京都府教育委員会が、2026年実施の「大学3年生等チャレンジ選考試験」の実施要項を発表した。
大学3年生のうちに1次試験の一部または全部を受験し、合格基準を上回った科目は翌年度の採用試験で免除される、という仕組みである。
広がる「3年生選考」
この手の早期選考は、もはや珍しいものではなくなっている。
2023年にはまず東京都や千葉県、川崎市など8つの自治体が導入し、2024年には全体の約6割にあたる39自治体にまで拡大した。
横浜市の「大学3年生等早期チャレンジ!!」、神戸市の「大学3年生等早期チャレンジ選考」、大阪市や大阪府の「大学3年次前倒し特別選考」など、名称は違えど、いずれも大学3年のうちに筆記試験等を受けられるようにして、合格者に翌年の試験免除を与える制度である。
京都府の制度がやや特徴的なのは、1次試験の4科目(小論文・教職教養・専門・面接)を「選択制」で受験できる点だろう。
1つだけ受けることもできるし、すべて受けて最大で1次試験全免除を狙うこともできる。さらに、大学推薦による免除と組み合わせることもでき、制度設計としてはかなり柔軟である。
また、「大学3年生等応援プログラム」として説明会やオンデマンド講座、学校現場体験なども用意するという。
いわゆる「青田買い」の系譜
こうした早期選考の背景にあるのは、言うまでもなく深刻な教員不足である。そして、教員志望の学生を早期に囲い込もうとする動きは、実はもっと前から存在している。
東京都の「東京教師養成塾」は、大学生を対象に1年間の特別教育実習や講座を提供し、修了生は採用試験の1次選考が免除される制度で、すでに23期生の募集が行われている。修了生の合格率は100%ともいわれる。(※なお、現在はR9年に募集停止と出ています)
参考:東京教師養成塾(東京都教職員研修センター)
www.kyoiku-kensyu.metro.tokyo.lg.jp
横浜市にも「よこはま教師塾アイ・カレッジ」が存在し、大阪府にも「教志セミナー」と呼ばれる教員養成プログラムがあり、受講者には採用試験での優遇措置が設けられていた。
参考:よこはま教師塾アイ・カレッジ(横浜市)
いずれも、自治体が独自に養成プログラムを運営し、その受講者に採用上の特典を与えるという構図であり、教員版の「青田買い」と言ってもよいだろう。
もっとも、人材確保が急務である以上、こうした工夫がなされるのは仕方のない側面もある。民間企業でも経団連の就活ルール廃止(2018年)以降、採用活動はどんどん早期化している。
教育界だけが旧来のスケジュールに固執していられる状況ではないのだろう。
教育実習前の「採用」という矛盾
ただ、冷静に考えると不安になることがある。
教育実習は多くの場合、大学3年生か4年生で経験する。
つまり、3年生チャレンジ選考の段階では、まだ教壇に立った経験のない学生が少なくない。教育現場の実態を知らないまま「合格」が出てしまうことで、ミスマッチが起こる可能性はかえって高まるのではないだろうか。
※上記の採用事情については、単年で語るべきことではない点には注意。とはいえ、辞退率は高まっていくことなのだろうと思う。
採用時期を早めれば早めるほど、「合格したけれど、やっぱり違った」という辞退者は増える。

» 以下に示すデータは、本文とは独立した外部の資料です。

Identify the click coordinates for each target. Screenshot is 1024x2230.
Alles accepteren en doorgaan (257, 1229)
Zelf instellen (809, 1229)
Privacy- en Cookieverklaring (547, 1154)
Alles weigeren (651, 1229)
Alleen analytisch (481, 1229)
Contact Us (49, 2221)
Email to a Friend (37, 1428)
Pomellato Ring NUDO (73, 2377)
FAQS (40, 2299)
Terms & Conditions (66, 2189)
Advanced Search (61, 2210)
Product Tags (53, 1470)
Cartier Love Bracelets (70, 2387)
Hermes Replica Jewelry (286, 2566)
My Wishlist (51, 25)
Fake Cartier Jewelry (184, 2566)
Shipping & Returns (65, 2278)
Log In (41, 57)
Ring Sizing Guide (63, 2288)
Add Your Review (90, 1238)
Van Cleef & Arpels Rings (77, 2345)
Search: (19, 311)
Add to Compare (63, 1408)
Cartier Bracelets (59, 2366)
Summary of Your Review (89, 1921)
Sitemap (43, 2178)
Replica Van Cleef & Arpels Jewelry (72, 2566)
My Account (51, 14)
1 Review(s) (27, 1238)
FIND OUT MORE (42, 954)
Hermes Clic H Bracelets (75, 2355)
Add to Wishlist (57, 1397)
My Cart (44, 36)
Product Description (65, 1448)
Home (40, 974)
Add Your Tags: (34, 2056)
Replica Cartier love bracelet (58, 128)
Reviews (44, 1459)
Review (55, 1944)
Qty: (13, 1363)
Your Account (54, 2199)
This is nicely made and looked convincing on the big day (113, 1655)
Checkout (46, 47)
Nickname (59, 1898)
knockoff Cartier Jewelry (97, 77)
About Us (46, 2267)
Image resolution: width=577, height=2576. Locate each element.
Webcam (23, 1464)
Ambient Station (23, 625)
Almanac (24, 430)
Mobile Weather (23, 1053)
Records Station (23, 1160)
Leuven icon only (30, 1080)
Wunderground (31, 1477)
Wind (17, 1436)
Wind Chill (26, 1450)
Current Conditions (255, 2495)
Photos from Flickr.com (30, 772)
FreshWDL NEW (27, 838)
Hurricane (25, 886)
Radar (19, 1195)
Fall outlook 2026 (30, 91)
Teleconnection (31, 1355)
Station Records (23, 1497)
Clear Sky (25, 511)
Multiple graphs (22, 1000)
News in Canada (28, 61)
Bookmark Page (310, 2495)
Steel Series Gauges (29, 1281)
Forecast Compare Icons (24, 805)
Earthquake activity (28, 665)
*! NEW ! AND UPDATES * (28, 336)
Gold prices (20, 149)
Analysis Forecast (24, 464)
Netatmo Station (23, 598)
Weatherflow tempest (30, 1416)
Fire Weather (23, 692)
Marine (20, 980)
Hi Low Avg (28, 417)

高知県が大学3年生にも2次試験まで受験可能とする施策を打ち出したのは、まさにその辞退率の高さへの対応だが、これは果たして根本的な解決になるのだろうか。
結局、予算の話をしなければ何も変わらない
教員採用の早期化や選考方法の多様化は、たしかに「やらないよりはやったほうがいい」工夫ではあるだろう。しかし、辞退者が出れば採用数自体は変わらない。席を早く押さえても、座ってくれなければ意味がない。
根本的には、教員の労働環境そのものを見直さなければ、どうにもならないはずだ。長時間労働、部活動指導の負担、保護者対応の困難さ…こうした構造的な問題に手をつけずに、入口のタイミングだけをいじっている印象が拭えない。
教員採用に関する話題を見ていると、どうしても小手先の対策に終始しているように感じてしまう。「予算(給与)は絶対に増やさないぞ」という熱意ばかり見える。
早期化も複数回実施も大学推薦も教師塾も、すべて「制度の工夫」であって「待遇の改善」ではない。
教員確保対策として早期選抜・免除制度の拡大が進んでいることは事実であり、教員養成段階と学校現場の接続が強まっているのも確かである。採用制度の動向を理解しておくことは、若手確保や学校組織運営に直結する重要なテーマだ。しかし、そうした制度面の整備だけで「人が来る」と本気で思っているのだとしたら、それはあまりに楽観的だと思う。
「教員になりたい」と思えるだけの労働条件の整備が不可欠なのだと、あらためて思うのである。